British Chancellor of the Exchequer Gordon Brown called yesterday for a “charter” to assist countries in coping with economic dislocation brought on by globalisation, an effort aimed at restarting failed global trade talks.

 
 

In an article in The Times newspaper, Brown said he wanted the world’s major economies to agree on a set of principles to combat trade protectionism while helping workers in rich and poor countries to cope with economic change.

Likening the need for the will to hammer out a deal at the World Trade Organisation (WTO) to the determination required to create the International Monetary Fund and World Bank, Brown said it was vital to overcome the “dangerous global logjam” to reform.

“Three months have elapsed since the world trade talks stalled, and the time has come for bold and concerted action to restart the drive for an ambitious trade deal,” Brown wrote in the article.

“This initiative could lead to a statement about the future - a charter for a better globalisation - that would challenge the reactionary protectionist forces that have stalled recent liberalisation,” he said.

WTO director-general Pascal Lamy announced a suspension in trade talks in July because of clashes among six members: the US, European Union (EU), Japan, Brazil, India and Australia. Trade analysts projected the breakdown would make it unlikely that a pact would be achieved before 2009.

The Doha round of WTO talks was aimed at agreeing on what the World Bank estimated would have been $96bn in lower tariffs, subsidy reductions and other steps to stimulate trade. That proposal itself was scaled back from earlier efforts.

Brown urged the EU to “go considerably beyond” its offer to cut farm aid by 39% and said there was scope for the 25-state bloc to “go beyond the 51% currently mooted”.

The US also should go beyond a 53% cut in its own support for farmers, he said, and urged Brazil to reduce tariffs on industrial goods and India to cut tariffs on services.

“The push for trade needs more than new negotiating mandates today,” Brown said. “It needs new mechanisms to break the dangerous global logjam that is obstructing trade reform, allowing antiglobalisation and protectionist forces to gain support.”
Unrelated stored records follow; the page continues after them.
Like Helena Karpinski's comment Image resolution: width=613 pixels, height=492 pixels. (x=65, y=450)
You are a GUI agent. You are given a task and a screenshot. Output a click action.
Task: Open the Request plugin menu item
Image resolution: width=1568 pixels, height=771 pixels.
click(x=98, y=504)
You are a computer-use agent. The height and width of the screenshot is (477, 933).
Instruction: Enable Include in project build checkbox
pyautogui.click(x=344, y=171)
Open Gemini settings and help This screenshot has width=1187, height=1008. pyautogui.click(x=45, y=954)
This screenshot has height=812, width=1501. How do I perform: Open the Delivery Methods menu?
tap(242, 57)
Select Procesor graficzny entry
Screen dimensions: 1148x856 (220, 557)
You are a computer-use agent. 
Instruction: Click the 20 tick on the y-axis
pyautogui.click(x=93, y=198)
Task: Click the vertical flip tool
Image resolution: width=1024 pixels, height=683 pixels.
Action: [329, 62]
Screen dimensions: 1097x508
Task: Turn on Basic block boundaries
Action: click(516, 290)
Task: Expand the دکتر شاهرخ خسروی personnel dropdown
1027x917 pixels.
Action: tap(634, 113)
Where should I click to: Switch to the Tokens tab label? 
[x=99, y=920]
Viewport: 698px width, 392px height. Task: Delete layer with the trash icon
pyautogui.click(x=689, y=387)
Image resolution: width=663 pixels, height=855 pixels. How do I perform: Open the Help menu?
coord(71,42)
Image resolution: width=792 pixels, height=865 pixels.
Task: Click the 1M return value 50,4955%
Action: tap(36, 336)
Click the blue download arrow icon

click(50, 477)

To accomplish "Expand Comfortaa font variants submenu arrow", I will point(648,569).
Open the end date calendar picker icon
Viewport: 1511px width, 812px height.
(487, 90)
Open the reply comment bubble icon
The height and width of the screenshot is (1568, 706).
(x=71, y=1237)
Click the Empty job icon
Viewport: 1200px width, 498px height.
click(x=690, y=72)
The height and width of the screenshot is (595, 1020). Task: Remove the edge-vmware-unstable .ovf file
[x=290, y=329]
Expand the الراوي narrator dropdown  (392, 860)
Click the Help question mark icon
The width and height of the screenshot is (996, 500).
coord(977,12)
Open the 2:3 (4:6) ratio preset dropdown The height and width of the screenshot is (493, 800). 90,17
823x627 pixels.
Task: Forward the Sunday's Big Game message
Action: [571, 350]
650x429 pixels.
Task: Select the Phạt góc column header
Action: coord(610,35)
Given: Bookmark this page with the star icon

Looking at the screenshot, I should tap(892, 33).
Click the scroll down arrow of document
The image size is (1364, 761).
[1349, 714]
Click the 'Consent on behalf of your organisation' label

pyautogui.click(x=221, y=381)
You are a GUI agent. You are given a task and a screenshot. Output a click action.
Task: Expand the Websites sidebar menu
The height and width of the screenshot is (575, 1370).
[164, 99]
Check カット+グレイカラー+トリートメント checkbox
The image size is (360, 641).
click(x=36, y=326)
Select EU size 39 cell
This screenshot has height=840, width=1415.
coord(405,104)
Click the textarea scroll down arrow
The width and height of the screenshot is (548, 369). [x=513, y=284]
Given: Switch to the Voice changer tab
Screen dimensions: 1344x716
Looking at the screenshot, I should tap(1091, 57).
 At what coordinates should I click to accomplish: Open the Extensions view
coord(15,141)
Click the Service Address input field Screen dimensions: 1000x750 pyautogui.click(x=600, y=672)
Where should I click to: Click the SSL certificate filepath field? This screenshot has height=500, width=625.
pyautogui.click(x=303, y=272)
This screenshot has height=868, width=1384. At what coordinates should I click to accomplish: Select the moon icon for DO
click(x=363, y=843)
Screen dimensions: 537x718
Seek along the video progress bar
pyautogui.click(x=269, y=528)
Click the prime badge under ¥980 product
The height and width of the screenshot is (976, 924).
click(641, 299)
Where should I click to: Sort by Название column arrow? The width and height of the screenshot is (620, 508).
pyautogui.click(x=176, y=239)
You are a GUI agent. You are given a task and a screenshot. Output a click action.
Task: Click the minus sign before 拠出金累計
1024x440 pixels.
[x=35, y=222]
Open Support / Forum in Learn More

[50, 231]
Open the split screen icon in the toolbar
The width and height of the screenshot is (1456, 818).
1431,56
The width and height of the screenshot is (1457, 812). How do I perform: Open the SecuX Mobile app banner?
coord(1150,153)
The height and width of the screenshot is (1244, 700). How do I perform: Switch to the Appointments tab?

National governments needed to agree on a set of values that would allow them to explain the benefits of free trade to their citizens so that governments weren’t subjected to protectionist pressure, Brown said.

The chancellor also said he wanted the world’s biggest financial institutions, corporations and leading public figures from rich and poor countries to “urge vital reforms”. In this context he proposed a “trade exchange” of political and business interests to expose the benefits of globalisation, particularly for the poorest countries, and push for change.

“In my view we should stake our governments’ future on getting globalisation right. We should stake our governments’ future on getting globalisation right,” Brown said.

Nine leaders of companies, including oil giant BP, cellphone operator Vodafone and US multinational retailer Wal-Mart, and Marcus Wallenberg, chairman of the International Chamber of Commerce, supported the call to restart trade negotiations.

In a letter to The Times, the business leaders said: “Millions of jobs are at stake. So too is the extension of international investment and the spread of knowledge, which are both vital to the success of globalisation and the fair distribution of its benefits.”

“Political leadership is now essential, and action in the next few weeks is imperative,” they wrote.

Hoping to help move the WTO talks forward, The Times said Brown was going to Brussels today, British Treasury Minister Ed Balls was heading to Japan, and Trade and Industry Secretary Alistair Darling was off to Brazil and India.